M = Matrix([[0,1,-1,5],[1,0,-1/2,-1],[-1,-1/2,0,2],[5,-1,2,0]])
G = Graph(M,sparse=True)
G.plot(edge_labels=True)
Whereas this code does not and instead has multi-edges labeled "None":
M = Matrix([[0, 1, 0, 0], [1, 0, 1, 2], [0, 1, 0, 0], [0, 2, 0, 0]])
G = Graph(M,sparse=True)
G.plot(edge_labels=True)
What am I missing?
Thanks for any help.
Best
Andrew
I think it's something like this (take with grain of salt, I'm bad at
multitasking):
Briefly, it's not interpreting the second matrix as a weighted
adjacency matrix. If you specifically tell it that it is, say by
M = Matrix([[0, 1, 0, 0], [1, 0, 1, 2], [0, 1, 0, 0], [0, 2, 0, 0]])
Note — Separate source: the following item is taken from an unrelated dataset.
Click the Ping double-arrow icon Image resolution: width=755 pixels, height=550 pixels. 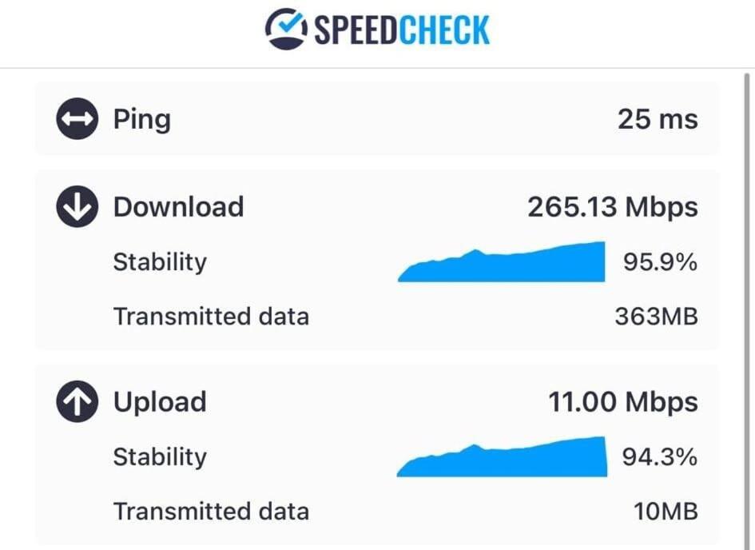point(77,118)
G = Graph(M,weighted=True)
it should behave.
Less briefly: the code in graph.py uses the following logic to decide
whether these two are weighted or not:
if format == 'adjacency_matrix':
entries = uniq(data.list())
for e in entries:
try:
e = int(e)
assert e >= 0
except:
if weighted is False:
raise ValueError("Non-weighted graph's"+
" adjacency matrix must have only nonnegative"+
" integer entries")
weighted = True
if multiedges is None: multiedges = False
break
IOW, to decide if it should set weighted to True, it loops over each
entry and (1) tries to convert it to an integer, and (2) asserts that
it's non-negative. If either of those fail, then it decides that
weighted should be True (in this case weighted starts as None).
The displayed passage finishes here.